Chapter 10 The New King of the Nicktoons.
The screen with the chapters name goes up & we see all the cartoons that were in the battle.
Calvin:Alright intermissions over, you can say anything you want now Zim.
Zim:Finally.
He Turns to Spongebob.
Zim:Are you still the king of the Nicktoons?
Spongebob:Yes I am, who told you I wasnt any more?
Zim turns to the Fairly Odd Parents really mad.
Zim:You said he was banned from being king after eating that pie with X-Acid.
Wanda:OK, we lied to make you feel better.
Cosmo:Please dont kill us.
Zim:I just might.
Danny:Well we got some good news for you Zim, now that your back and the war ended.
Zim:It better be Ghost Boy.
Timmy:Oh it is trust us.
Zim:OK Im listening.
Timmy:Well after last year after Plankton left with that X-Treme Spongebob, Spongebob made me, Danny and my Fairies his new advisers. But as we were cleaning out Planktons old office we found a file that REALLY shocked us.
Zim:Which was?
Danny:Well we found a file that had all of Planktons plans and it said that if you were on any longer you would be the new King of the Nicktoons.
Zim, Gir, Gaz, Dib, Gretchen And Mini-Moose:WHATTTTTTTTTTTT??????????!!!!!!!!!!!!
Timmy:But Plankton knew if you became king it would ruin his plans for the X-Acid pie, so he told Spongebob to get rid of your show.
The Zim gang turns to Spongebob REALLY mad.
Spongebob starts to panic.
Spongebob:Well
..Now that you guys are and you were the key guys who stopped Dora, Diego and Boots, Zim your now the king forever in case a new cool show is made.
Danny:I dont think that will happen for years, ever since Zim left watching snails tap dance is better then watching Nick.
Timmy:Right on.
Zim smiles evilly and turns to Spongebob.
Zim:So now that Im the king of this place I can yell at any Nicktoon I want and not get in trouble?
Spongebob:Yes sir.
Zim:I like the sound of that, cause I been holding an oil tanker of anger inside me since I was canceled.

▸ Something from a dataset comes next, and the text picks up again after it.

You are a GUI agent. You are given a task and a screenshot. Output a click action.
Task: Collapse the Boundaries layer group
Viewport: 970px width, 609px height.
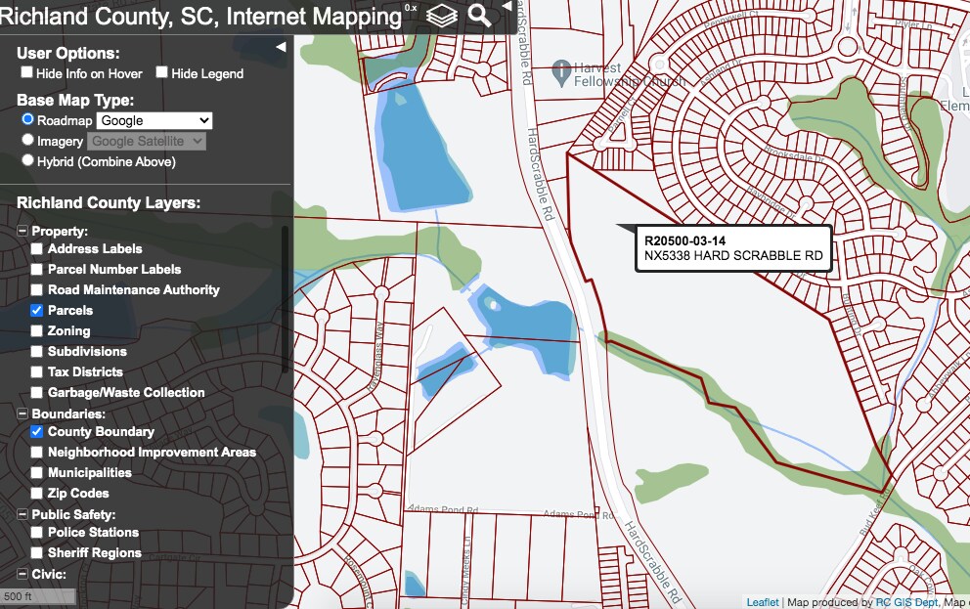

Spongebob:Let it out, I dissever it.
Zim:If you insect, for starters youre the worst cartoon ever on this network at first you were cool but now you stink worse then a dump full of dead skunks.
Some of the toons start to laugh.
Zim:You couldnt win a Kids Choose Award Blimp if one fell out of the sky crashed on you and burned up, if fact all Award shows are rigged.
The Cars gang:WHAT???????????????!!!!!!!!!!!!!!!!!!!!!!!!!
Lightning:So we lost our Oscar to those stupid Penguins cause it was rigged and we have won?
Zim:Yes McQueen.
Lightning:Those Penguins are soooooooooooooooooo road kill.
The other cars nod.
Zim:Not only that you overgrown cheese log, youll never get your drivers permit, you light fires underwater, you have water underwater, you think fish can drown when they cant, your best day ever song was like a sign that the planet would end, you have horrible plots, your movie was 10000000000000000000000 times worse, you were scared of a butterfly and after that thing with the X-Acid Pie you should have been Killed!!!!!!!!!!!!!!!!!!!!!!!!!!!!!!!!!!!! IF I EVER FIND PLANKTON I WILL SQUEEZE HIS BODY SOOOOOOOOOOOOOOOOOOOOOOOOO HARD HIS EYE WILL POP RIGHT OUT AND I WILL THROW HIS BODY INTO A SHEDDER!!!!!!!!!!!!!!!!!!!!!!!!!!!!!!!!!!!! CAUSE OF HIM I DIDNT GET A GOING AWAY PARTY, YOU JUST THREW ME AND MY FRIENDS INTO A DUMPSTER!!!!!!!!!!!!!!!!!!!!
Spongebob:Are you done sir?
Zim:Not yet that was all the stuff I wanted to say to you, I have a lot of stuff to say the other Nicktoons.
Timmy:I dont like the sound of that.
Zim:Dont worry I make it short, every show that was made after I went off makes paint dry look better and I should know I spend time with Billy.
Billy:Hehe.
Zim:Alot of stuff will change now that Im the king, cause this network has REALLY gone down hill big time, but first I want my base back to have as my castle. (He turns to the camera) You wouldnt mind would you?
A giant pencil sticks in and erases Spongebobs Pineapple, it then re-draws Zims base expect its now bigger with a giant neon sign on the roof saying The Best Nicktoon Ever.
Spongebob:Isnt the sign too much sir?
Zim:This coming from a guy whos on at least half of normal Nickelodeons line up? I think not.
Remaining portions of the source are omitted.